--- EXERCISE SET ---
A: Answer these questions from the tree-planting account:
(i) How much was paid for each tree planted?
(ii) On what spacing grid are the trees ideally planted?
(iii) What was Adrian called?
B: Name every speaker who has a line in the tree-planting account.
--- BEGIN TEXT SHOWN ---
Anyway, that was one job, you know, just workin’ with guys, workin’ with guys in the woods a little bit, plantin’ trees, planted trees one season, now that’s the craziest job I ever had, my God, ya get up, it’s in the wintertime, and way before, ya know, five o’clock in the morning, and everything’s soggy ’cause it’s always rainin’ around here it seems like in the wintertime, and you put on your kinda damp boots and your damp clothes and it’s cold and you get down there and you jump in this crummie——and they drive you out miles and miles to way out somewhere in the middle of the brush where they just did a logging show, and you go and you’re supposed to plant all these trees. Well, the ideal is you plant on a ten foot grid, and I’d heard all this——about following the line and you go and you just put these trees in every ten feet, and it sounded great to me, ya know, and I go out there, and everybody else jumps out of the crummie, and they throw all these trees on the ground, and they start jumpin’ up and down on them and I’m goin’ jeez, they’re hurtin’ those little things; no, no, they were breakin’ ’em up OK and they put ’em in these little pouches and then run off into the woods, and they’re gone like in two seconds and I——jeez, what——and Big Doug was my crew boss, you know Big Doug, Dancing Bear?

Curtis: Uh, uh, I don’t think so.

Rainbow: Well, you should, he’s a local fixture around here, so I go, ‘Doug! What do I do?’ and he sez, ‘Follow the line!’ and I go, ‘Well, I don’t see a line!’ I thought there was a line or somethin’ in the wood and he goes, ‘No, no, no——you see that tree?’ and I go, ‘No’——there’s millions of trees, ya know——and he sez, ‘See that tree?’ and I go, ‘No,’ and he walks me over to this tree, and it’s this one puny little tree that some guy had stuck in the ground, and he sez, ‘That’s the line,’ and I said, ‘No, that’s a tree,’ and he sez——oh, man, anyway, it took me a few days to get the hang of it, but pretty quick I was sloshing around in the muck with the best of ’em, and it was just——it was a crazy, crazy job, six and a quarter cents a tree, and you…

Deaon: A tree?

Rainbow: Yeah, six and a quarter cents you got for every tree, and you can bet I wasn’t out there la la la la la, here little thing, make a nice little hole, put the little tree in there, uh, uh it was like, ohhhh ohhh ohhhh, get ‘em in as fast as you can, I doubt if very many of my trees survived, to tell you the truth, and it’s a weird thing; here you are planting these trees, this life, you’re reforesting the forest; well, Masonite was planning on cutting ’em down in forty years, you know, that was their plan, didn’t quite work out for ’em, heh heh, but, at any rate, that was a job I had here in the Valley, and it’s through those kinda jobs and starting to do carpentry, and especially makin’ split stuff and workin’ in the woods with this old man called Adrian——used to call him the redwood guru——

Curtis: Why y’all call him redwood gruru?

Rainbow: ’Cause he knew——gruru, gruru?——you know what a guru is?
--- END TEXT SHOWN ---
--- BEGIN SUPPLIED DATA ---
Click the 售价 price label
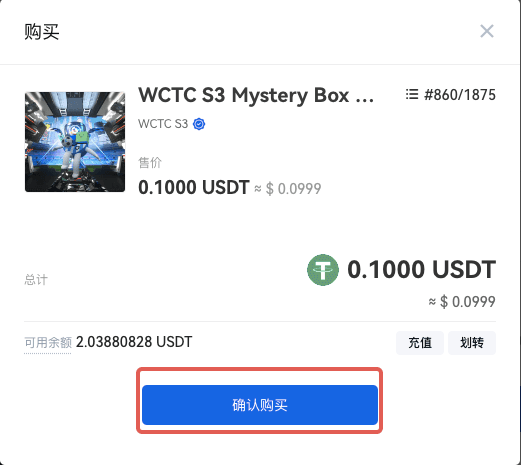 pyautogui.click(x=150, y=163)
--- END SUPPLIED DATA ---
--- THE RESULTS ---
A:
(i) Six and a quarter cents.
(ii) A ten-foot grid.
(iii) The redwood guru.

B: Rainbow, Curtis, Deaon